Row Count Processing Time Memory Usage Recommendation
1-50 < 2 minutes Low Optimal for testing
51-200 2-10 minutes Medium Good for production
201-500 10-25 minutes Medium-High Consider batching
500+ 25+ minutes High Split into multiple files

Batch Processing Tips

  1. Split Large Files:

    # Split CSV into smaller batches
    $csv = Import-Csv "large_file.csv"
    $batchSize = 100
    for ($i = 0; $i -lt $csv.Count; $i += $batchSize) {
        $batch = $csv[$i..($i + $batchSize - 1)]
        $batch | Export-Csv "batch_$([math]::Floor($i/$batchSize) + 1).csv" -NoTypeInformation
    }
  2. Monitor Progress: Watch application log for completion status

  3. Error Recovery: Failed items are logged - create new CSV with only failed items

🚨 Common Mistakes

Format Issues

# Wrong column names (case sensitive)
script,filename                    # Lowercase not allowed
SCRIPTS,FILENAMES                  # Plural not allowed

# Missing quotes around text with commas
Hello, world,greeting              # Should be "Hello, world",greeting

# Inconsistent quoting
"Hello world",greeting             # Good
Hello world,"greeting"             # Inconsistent but works
"Hello world","greeting"           # Best practice

Content Issues

SCRIPT,FILENAME
"","empty_script"                  # Empty script
"Hello world",""                   # Empty filename
"Hello world","file name"          # Space in filename
"Hello world","file/name"          # Invalid character

📁 Sample Files

Download Examples

Create these sample files for testing:

simple_test.csv:

SCRIPT,FILENAME
"Hello world","test_hello"
"Goodbye world","test_goodbye"

comprehensive_test.csv:

SCRIPT,FILENAME
"Welcome to our automated system. Please listen carefully as our menu options have changed.","menu_intro_2024"
"Press 1 for sales, press 2 for customer service, or press 3 for technical support.","main_menu_options"
"Thank you for holding.
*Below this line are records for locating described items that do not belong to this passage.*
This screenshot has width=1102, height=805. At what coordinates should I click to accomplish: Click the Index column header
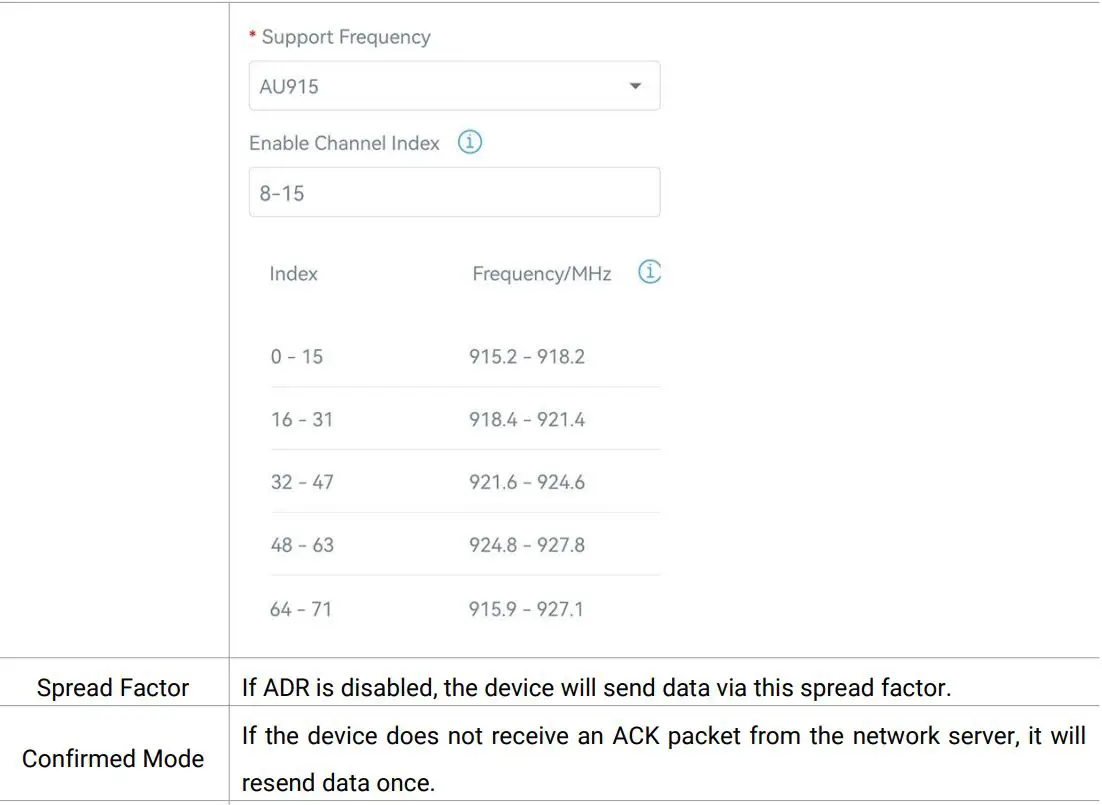pyautogui.click(x=293, y=273)
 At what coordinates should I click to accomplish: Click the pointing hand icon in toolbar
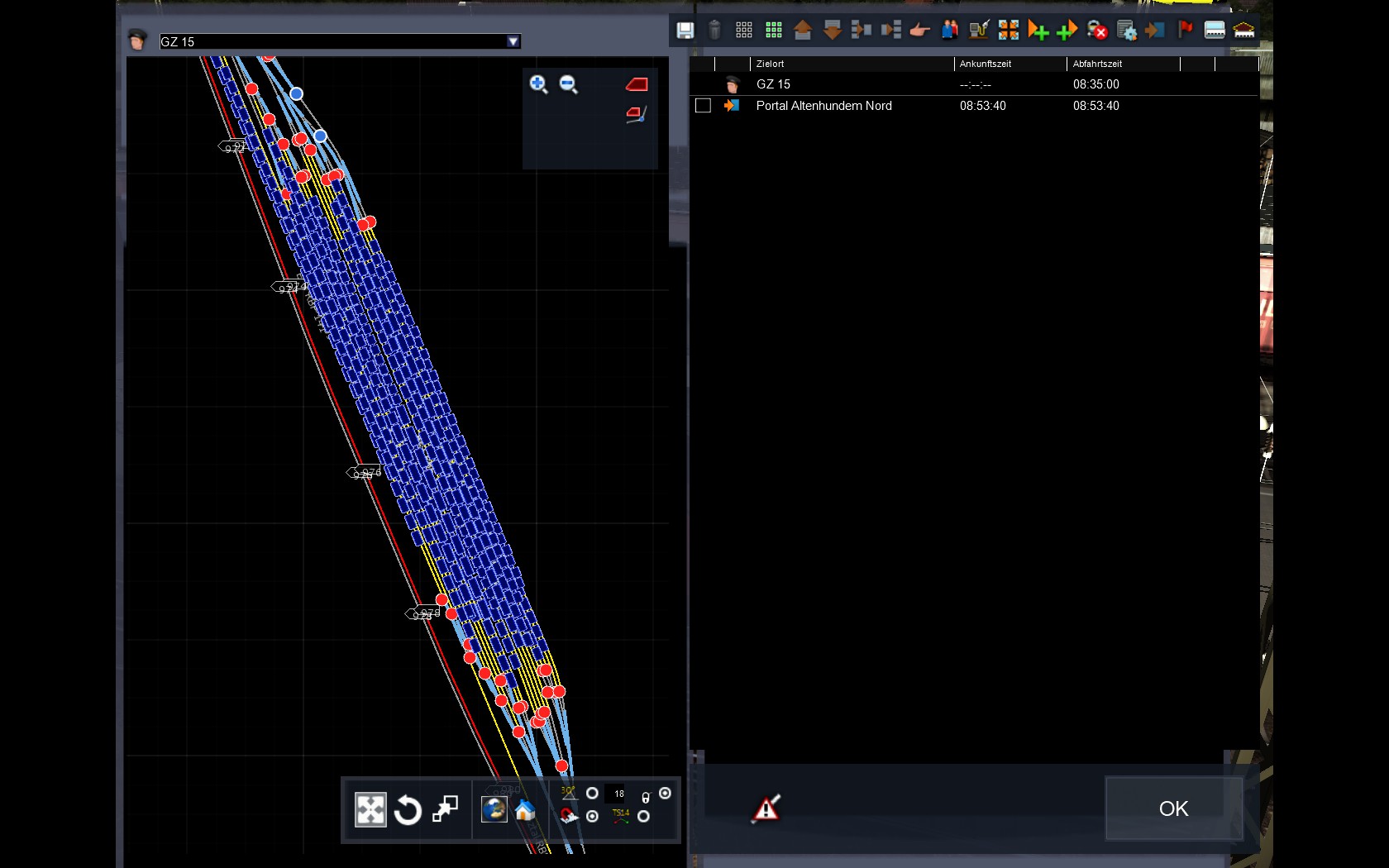919,31
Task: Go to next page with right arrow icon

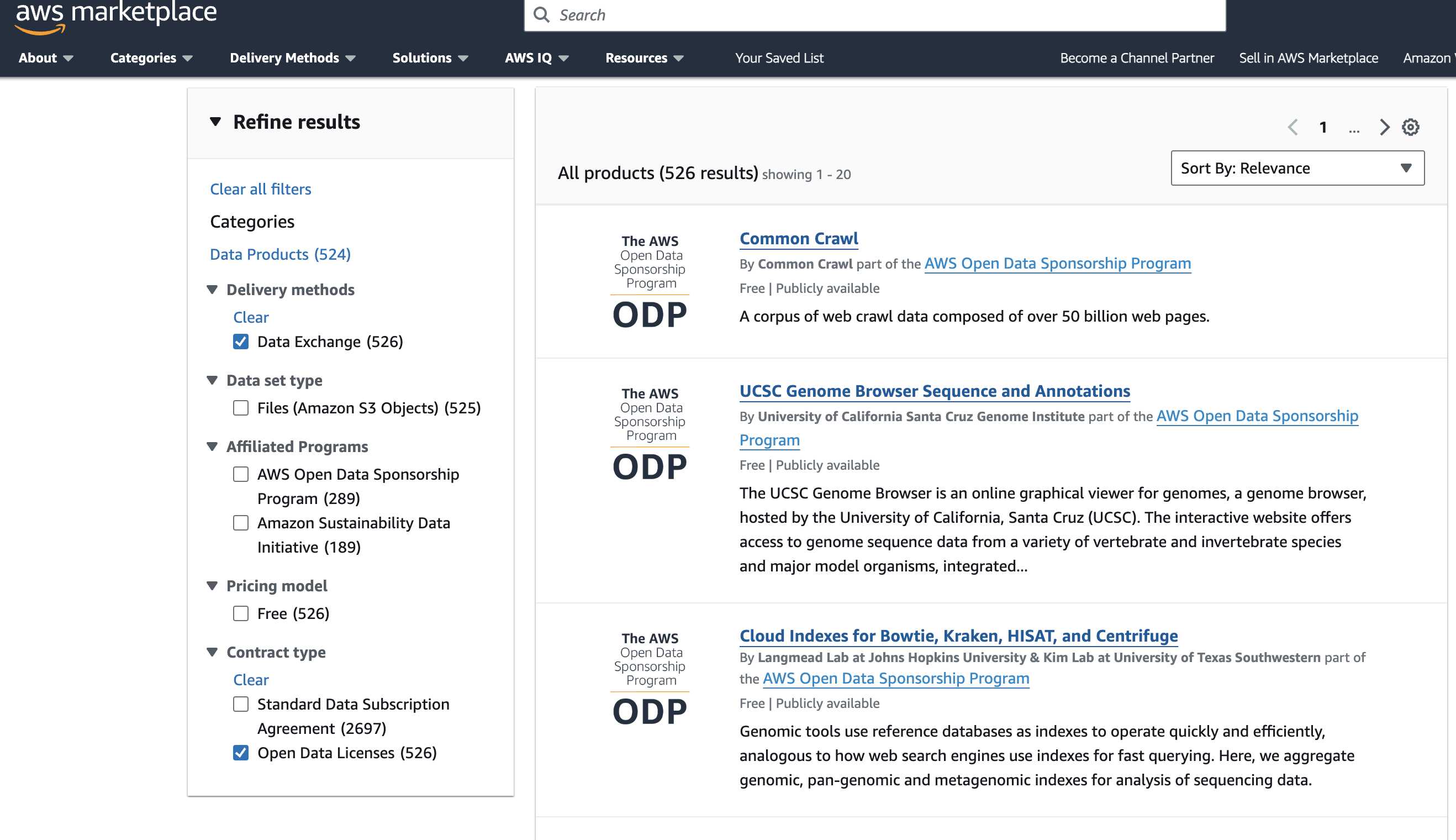Action: (x=1384, y=127)
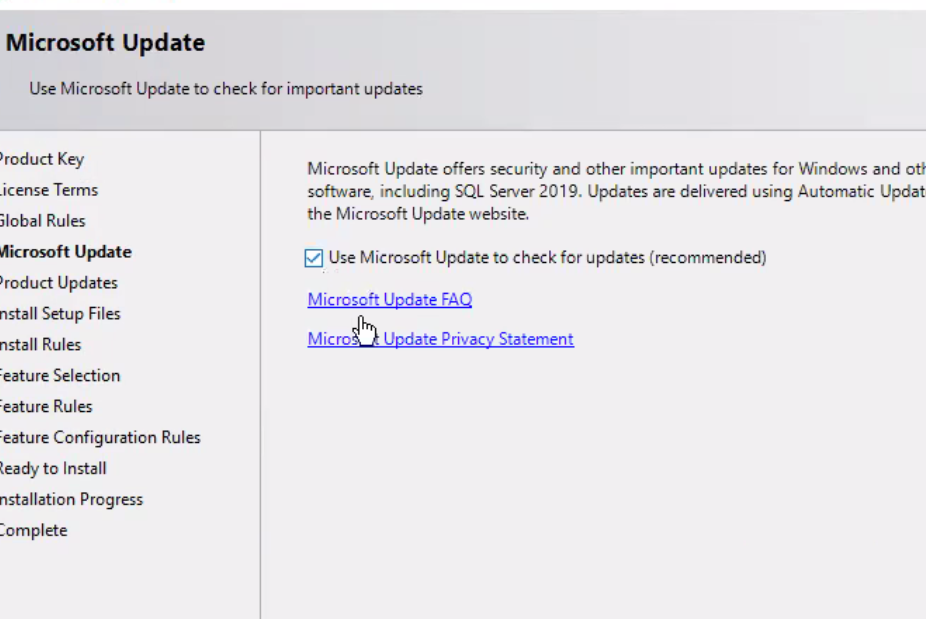
Task: Select the Product Key step
Action: coord(41,158)
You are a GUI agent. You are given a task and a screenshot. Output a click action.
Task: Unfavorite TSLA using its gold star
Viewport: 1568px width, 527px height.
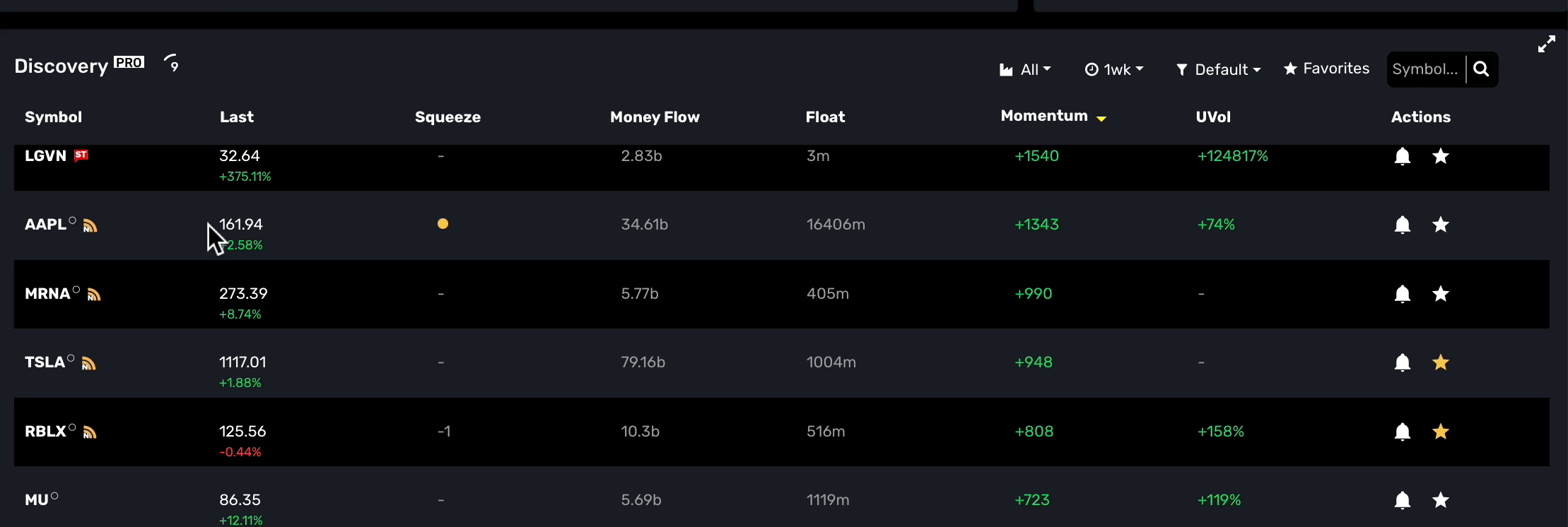coord(1441,362)
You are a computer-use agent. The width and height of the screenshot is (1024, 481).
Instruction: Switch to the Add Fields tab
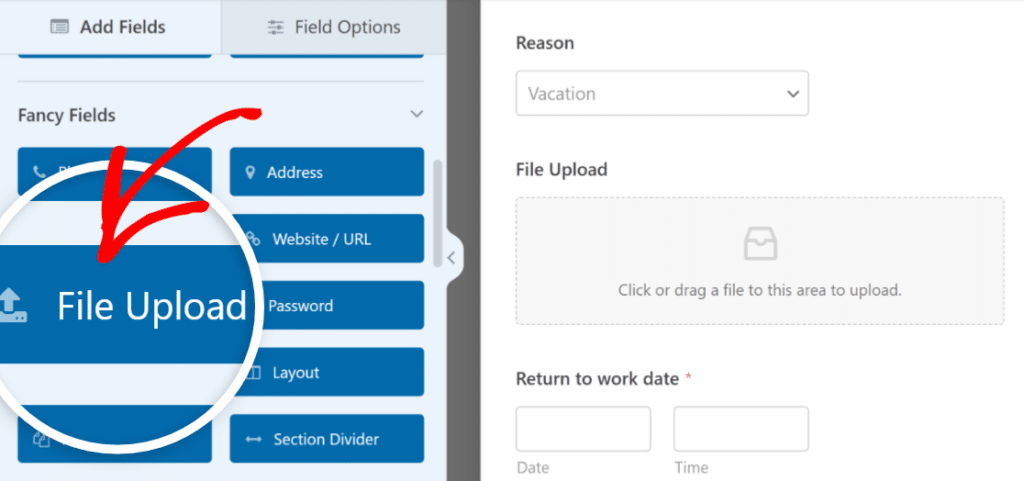(x=110, y=27)
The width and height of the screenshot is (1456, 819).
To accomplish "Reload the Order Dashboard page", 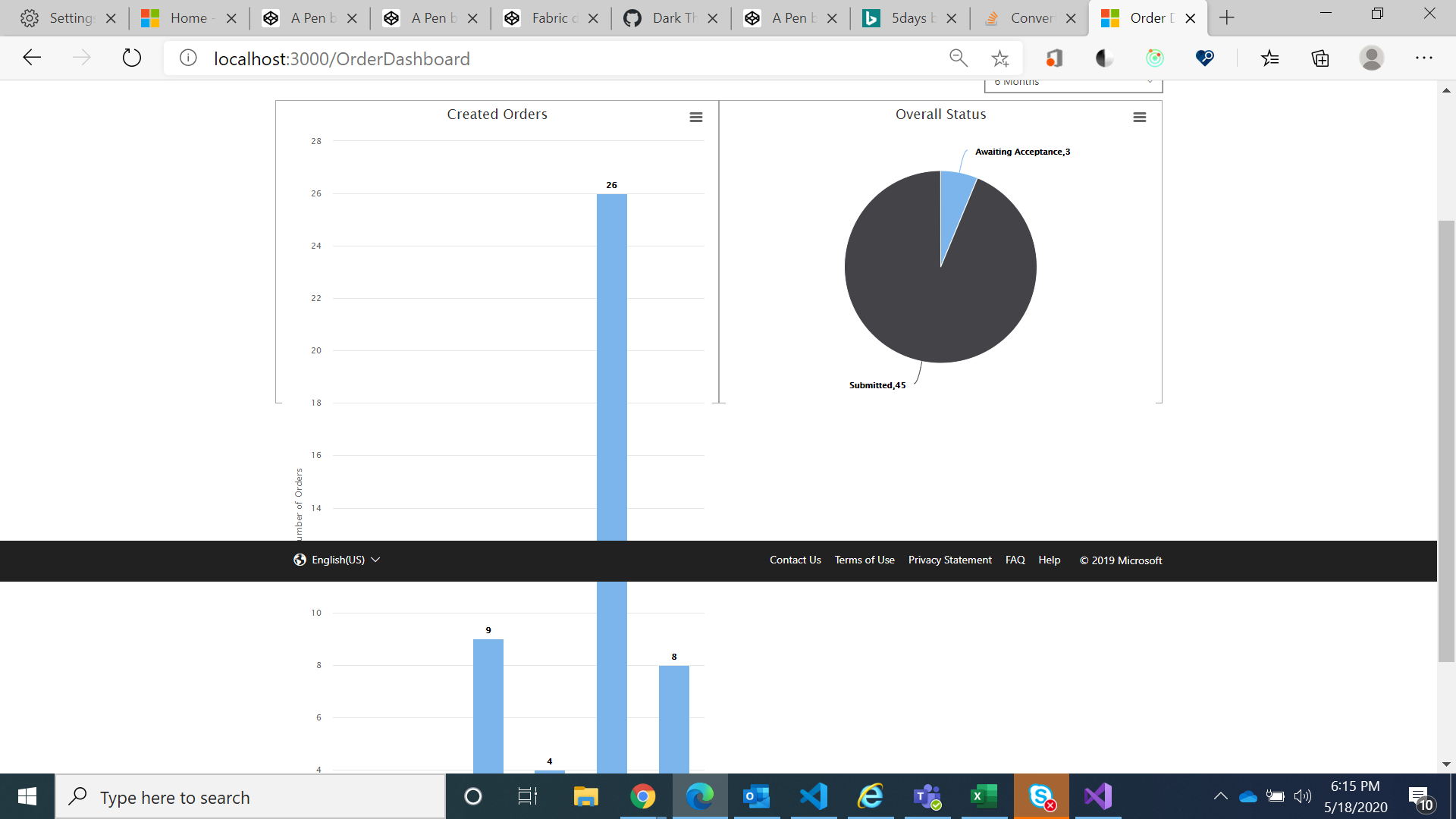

Your call is important to us.","hold_message_standard"
"We're sorry, but all our representatives are currently busy. Please try again later.","busy_message"
"Your transaction has been completed successfully. Thank you for your business.","transaction_complete"

Save these as .csv files and test with the application to verify your setup works correctly.